Gardening, Housework May Help Boost Your Heart Health
Study of Swedish seniors found a reduced death risk of up to 30 percent
By Steven Reinberg
TUESDAY, Oct. 29 (HealthDay News) -- Activities such as gardening, do-it-yourself projects and housework may be as good as formal exercise when it comes to reducing the risk for heart attack and stroke, Swedish researchers say.
For people 60 and older, just keeping busy with daily activities can reduce the risk of cardiovascular problems by nearly 30 percent and even prolong life, they added.
Being on your feet and active cuts the time spent sitting around, pointed out lead researcher Elin Ekblom-Bak, of the Swedish School of Sport and Health Sciences and the Karolinska Institute, in Stockholm.
"Sitting is mainly replacing time you spend in daily activity and vice versa," Ekblom-Bak said. A recent study found long periods of sitting actually increased the risk for diabetes, cardiovascular disease and death, she noted.
"The results of this study showed that activities of daily life are as important as regular intentional exercise for older adults for cardiovascular health and longevity," she said.

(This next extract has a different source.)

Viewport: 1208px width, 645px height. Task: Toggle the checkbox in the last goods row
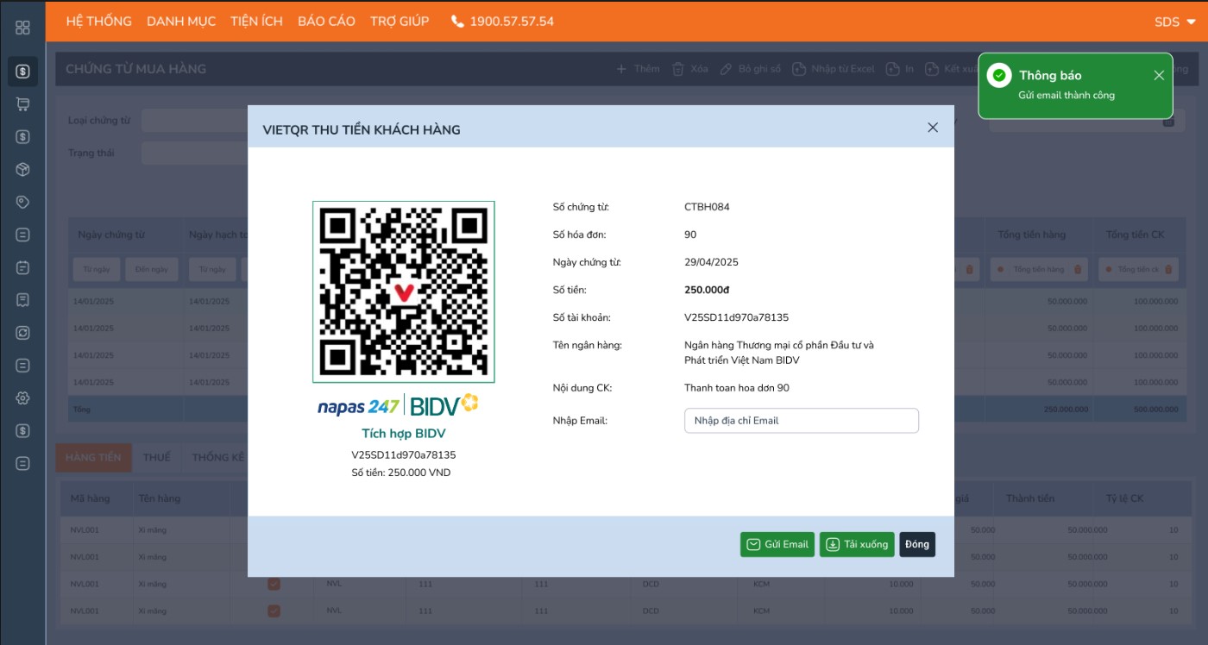pyautogui.click(x=274, y=611)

But that doesn't mean formal exercise isn't important. "We saw that those who exercised regularly and that also had a daily physically active life had the lowest risk of all," Ekblom-Bak explained.
The time people spend exercising, however, is only a small part of the day, which leaves a lot of time for daily activities or sitting, she added.

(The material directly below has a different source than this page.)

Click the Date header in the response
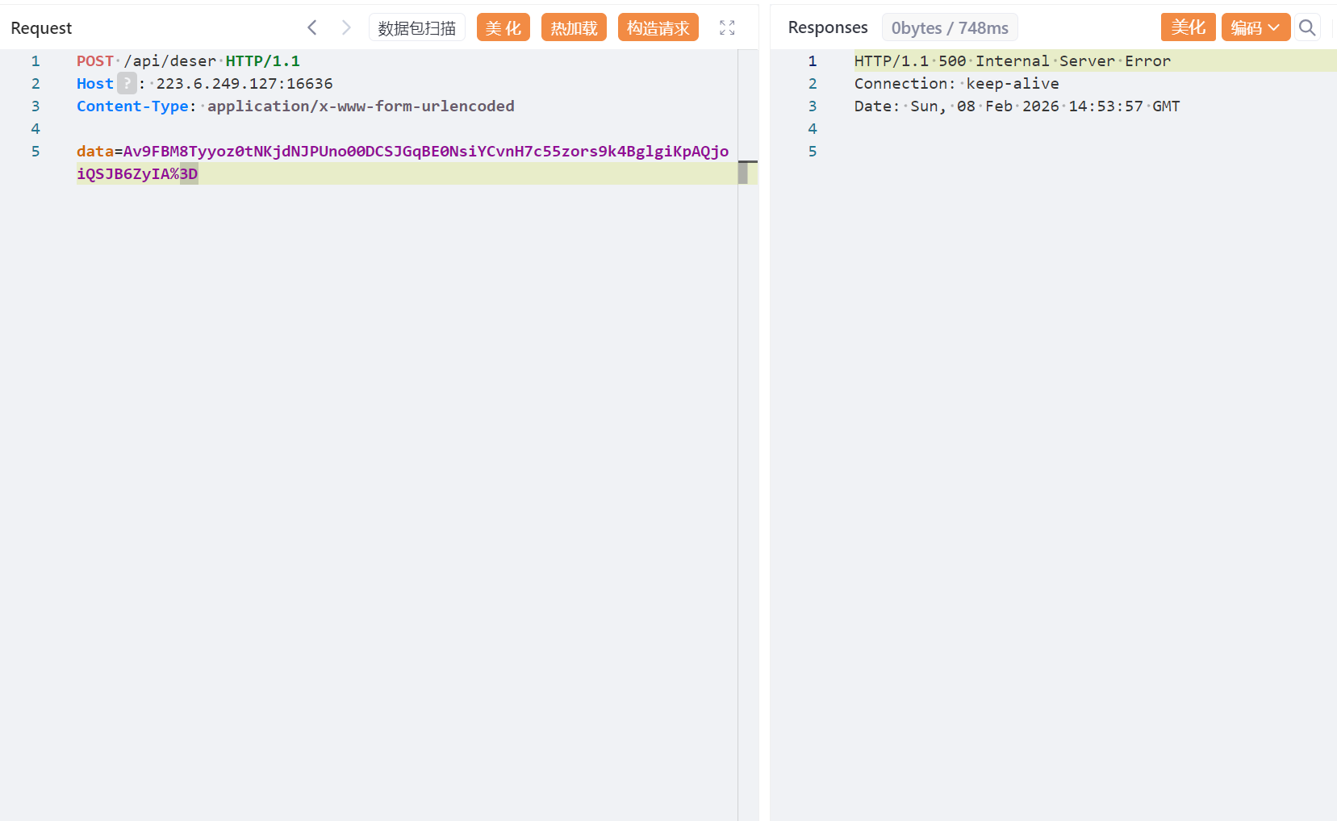Viewport: 1337px width, 821px height. [x=1017, y=106]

For the new study, researchers collected data on more than 3,800 men and women in Sweden who were born in 1937 and 1938. Participants were asked about their lifestyle, which included information on their diet, whether they smoked or drank alcohol, and how physically active they were.
The participants were also asked how often they took part in activities, such as gardening, do-it-yourself projects, car maintenance and blackberry picking over the past year. They were also asked about any exercise they did.
To see how heart-healthy they were, the researchers examined the participants and took blood samples to assess levels of fat and sugar. They also checked for high levels of blood-clotting factor, which is linked to a raised heart attack and stroke risk.